══ EXCERPTED DATA ══

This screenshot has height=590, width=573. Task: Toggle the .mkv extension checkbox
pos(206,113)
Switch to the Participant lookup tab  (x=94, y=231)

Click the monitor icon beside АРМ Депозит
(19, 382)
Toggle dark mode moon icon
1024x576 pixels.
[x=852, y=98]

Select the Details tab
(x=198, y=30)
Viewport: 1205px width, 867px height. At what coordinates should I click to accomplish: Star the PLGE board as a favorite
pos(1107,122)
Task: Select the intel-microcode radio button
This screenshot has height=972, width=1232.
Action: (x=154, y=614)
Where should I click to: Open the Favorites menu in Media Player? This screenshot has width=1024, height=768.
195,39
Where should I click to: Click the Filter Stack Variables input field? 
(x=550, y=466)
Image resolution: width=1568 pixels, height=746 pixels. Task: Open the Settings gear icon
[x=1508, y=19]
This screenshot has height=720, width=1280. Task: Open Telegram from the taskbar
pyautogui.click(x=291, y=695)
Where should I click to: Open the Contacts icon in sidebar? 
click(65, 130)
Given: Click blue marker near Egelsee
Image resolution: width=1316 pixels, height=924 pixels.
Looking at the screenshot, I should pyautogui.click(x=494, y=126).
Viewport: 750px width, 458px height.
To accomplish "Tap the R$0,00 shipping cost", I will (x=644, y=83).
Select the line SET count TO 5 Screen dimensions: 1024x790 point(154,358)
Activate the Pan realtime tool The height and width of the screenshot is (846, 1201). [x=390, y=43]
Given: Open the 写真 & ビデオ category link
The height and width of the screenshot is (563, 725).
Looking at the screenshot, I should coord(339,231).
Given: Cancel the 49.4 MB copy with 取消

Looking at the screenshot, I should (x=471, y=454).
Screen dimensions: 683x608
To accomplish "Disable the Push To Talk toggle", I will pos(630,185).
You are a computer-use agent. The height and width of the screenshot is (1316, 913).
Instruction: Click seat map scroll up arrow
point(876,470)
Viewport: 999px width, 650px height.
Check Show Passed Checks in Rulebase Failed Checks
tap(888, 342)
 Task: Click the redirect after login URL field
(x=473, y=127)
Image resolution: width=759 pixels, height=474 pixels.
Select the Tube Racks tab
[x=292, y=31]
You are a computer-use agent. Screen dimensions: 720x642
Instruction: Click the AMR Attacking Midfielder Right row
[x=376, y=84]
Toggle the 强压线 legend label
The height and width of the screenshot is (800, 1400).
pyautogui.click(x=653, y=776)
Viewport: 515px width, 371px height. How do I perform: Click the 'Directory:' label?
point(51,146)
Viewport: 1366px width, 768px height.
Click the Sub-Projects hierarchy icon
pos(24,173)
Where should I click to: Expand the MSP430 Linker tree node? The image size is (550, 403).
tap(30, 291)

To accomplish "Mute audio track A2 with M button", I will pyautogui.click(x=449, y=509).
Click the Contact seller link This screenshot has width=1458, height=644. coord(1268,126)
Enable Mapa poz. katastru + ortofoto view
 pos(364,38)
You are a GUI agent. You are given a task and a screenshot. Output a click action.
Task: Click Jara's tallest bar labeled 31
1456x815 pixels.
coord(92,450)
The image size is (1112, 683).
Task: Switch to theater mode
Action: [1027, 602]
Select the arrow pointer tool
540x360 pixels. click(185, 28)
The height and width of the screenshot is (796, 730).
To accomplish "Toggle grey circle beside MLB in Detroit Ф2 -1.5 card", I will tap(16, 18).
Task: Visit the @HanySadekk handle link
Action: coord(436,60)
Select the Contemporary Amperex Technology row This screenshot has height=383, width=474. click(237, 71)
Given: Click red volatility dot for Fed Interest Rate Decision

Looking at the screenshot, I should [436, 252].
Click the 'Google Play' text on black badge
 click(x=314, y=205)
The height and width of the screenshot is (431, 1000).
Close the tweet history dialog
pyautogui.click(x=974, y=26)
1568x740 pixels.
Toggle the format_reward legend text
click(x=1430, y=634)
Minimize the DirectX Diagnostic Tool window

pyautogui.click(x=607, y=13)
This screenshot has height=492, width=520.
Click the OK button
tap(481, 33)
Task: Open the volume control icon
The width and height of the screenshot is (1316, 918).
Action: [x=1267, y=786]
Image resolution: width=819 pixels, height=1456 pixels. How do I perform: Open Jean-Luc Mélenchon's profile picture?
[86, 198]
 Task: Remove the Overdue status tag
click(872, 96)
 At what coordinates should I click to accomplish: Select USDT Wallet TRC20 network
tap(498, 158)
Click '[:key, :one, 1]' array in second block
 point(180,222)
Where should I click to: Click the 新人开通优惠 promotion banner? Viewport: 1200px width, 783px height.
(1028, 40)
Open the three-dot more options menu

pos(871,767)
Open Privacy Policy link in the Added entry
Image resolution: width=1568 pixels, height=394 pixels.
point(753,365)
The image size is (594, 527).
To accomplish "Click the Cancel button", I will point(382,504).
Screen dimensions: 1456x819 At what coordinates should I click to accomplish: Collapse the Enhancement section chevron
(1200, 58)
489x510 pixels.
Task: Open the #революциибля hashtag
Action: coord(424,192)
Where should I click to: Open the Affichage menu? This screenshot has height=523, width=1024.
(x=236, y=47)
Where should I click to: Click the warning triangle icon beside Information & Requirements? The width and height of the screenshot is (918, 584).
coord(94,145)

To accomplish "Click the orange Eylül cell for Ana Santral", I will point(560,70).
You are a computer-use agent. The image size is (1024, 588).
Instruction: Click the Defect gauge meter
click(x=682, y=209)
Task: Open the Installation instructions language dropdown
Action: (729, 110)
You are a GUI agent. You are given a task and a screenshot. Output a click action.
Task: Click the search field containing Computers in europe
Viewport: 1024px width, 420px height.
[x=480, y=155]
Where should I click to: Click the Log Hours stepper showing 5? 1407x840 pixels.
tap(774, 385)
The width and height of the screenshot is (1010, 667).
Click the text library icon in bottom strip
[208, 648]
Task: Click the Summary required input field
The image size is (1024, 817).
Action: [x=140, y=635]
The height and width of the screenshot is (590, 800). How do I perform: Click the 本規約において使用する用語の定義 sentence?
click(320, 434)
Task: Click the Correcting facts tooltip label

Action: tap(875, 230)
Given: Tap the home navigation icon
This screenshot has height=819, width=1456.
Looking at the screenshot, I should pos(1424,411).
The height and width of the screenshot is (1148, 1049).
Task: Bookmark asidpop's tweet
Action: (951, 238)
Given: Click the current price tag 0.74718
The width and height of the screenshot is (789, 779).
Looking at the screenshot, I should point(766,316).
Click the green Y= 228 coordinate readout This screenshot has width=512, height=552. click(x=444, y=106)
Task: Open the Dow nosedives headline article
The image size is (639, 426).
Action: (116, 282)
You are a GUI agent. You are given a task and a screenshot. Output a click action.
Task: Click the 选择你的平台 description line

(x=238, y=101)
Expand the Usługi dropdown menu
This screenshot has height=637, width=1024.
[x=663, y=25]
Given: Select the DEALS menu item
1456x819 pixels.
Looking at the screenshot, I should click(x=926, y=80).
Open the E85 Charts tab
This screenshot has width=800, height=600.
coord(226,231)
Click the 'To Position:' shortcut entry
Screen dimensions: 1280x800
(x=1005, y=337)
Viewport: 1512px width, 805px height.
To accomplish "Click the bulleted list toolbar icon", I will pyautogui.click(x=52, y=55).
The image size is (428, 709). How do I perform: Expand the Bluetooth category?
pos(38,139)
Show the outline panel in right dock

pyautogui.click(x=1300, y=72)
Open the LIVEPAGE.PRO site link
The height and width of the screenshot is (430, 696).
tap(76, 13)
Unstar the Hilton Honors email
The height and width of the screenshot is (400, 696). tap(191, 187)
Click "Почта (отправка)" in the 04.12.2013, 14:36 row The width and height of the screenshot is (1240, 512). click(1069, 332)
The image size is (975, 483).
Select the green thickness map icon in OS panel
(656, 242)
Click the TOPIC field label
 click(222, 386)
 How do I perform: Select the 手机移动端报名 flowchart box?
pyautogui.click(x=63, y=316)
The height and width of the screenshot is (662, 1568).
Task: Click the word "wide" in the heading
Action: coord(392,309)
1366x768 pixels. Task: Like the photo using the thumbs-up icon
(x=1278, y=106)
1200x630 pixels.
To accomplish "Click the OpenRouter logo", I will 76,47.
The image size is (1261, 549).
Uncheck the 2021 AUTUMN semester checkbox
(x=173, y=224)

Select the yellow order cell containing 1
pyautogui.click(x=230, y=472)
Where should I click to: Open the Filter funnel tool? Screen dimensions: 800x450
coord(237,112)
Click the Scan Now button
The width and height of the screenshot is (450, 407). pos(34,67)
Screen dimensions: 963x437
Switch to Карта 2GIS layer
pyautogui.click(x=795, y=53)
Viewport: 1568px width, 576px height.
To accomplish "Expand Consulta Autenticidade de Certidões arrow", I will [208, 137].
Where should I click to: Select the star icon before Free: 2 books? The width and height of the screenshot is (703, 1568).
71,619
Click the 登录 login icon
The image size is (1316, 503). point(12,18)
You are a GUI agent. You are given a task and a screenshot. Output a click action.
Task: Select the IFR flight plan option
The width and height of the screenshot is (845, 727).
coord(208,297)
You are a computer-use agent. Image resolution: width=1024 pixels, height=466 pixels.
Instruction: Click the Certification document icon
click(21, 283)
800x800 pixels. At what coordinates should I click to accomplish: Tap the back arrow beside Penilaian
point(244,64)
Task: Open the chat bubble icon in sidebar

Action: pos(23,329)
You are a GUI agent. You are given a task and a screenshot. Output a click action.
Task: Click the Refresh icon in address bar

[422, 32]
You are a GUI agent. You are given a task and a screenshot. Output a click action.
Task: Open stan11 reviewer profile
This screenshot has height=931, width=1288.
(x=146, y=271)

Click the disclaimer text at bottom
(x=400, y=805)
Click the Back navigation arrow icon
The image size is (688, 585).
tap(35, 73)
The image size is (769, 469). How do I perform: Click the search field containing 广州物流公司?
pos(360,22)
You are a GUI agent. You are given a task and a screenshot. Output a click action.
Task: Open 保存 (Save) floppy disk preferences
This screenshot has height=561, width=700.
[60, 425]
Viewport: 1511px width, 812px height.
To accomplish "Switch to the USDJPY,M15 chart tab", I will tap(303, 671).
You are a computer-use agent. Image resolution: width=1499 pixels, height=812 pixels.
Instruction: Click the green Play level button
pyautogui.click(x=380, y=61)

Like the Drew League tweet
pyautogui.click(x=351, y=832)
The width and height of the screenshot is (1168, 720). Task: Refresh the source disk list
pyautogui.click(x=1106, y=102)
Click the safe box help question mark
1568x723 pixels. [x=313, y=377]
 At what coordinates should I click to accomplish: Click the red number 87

═══

*TASK TO COMPLETE:*
Find the line with "Task: Open the Dow nosedives headline article" in the material above. Reproduce it and each line after it up to and including the line with "Viewport: 1512px width, 805px height.".

*REPLY TO THE EXERCISE:*
Task: Open the Dow nosedives headline article
The image size is (639, 426).
Action: (116, 282)
You are a GUI agent. You are given a task and a screenshot. Output a click action.
Task: Click the 选择你的平台 description line

(x=238, y=101)
Expand the Usługi dropdown menu
This screenshot has height=637, width=1024.
[x=663, y=25]
Given: Select the DEALS menu item
1456x819 pixels.
Looking at the screenshot, I should click(x=926, y=80).
Open the E85 Charts tab
This screenshot has width=800, height=600.
coord(226,231)
Click the 'To Position:' shortcut entry
Screen dimensions: 1280x800
(x=1005, y=337)
Viewport: 1512px width, 805px height.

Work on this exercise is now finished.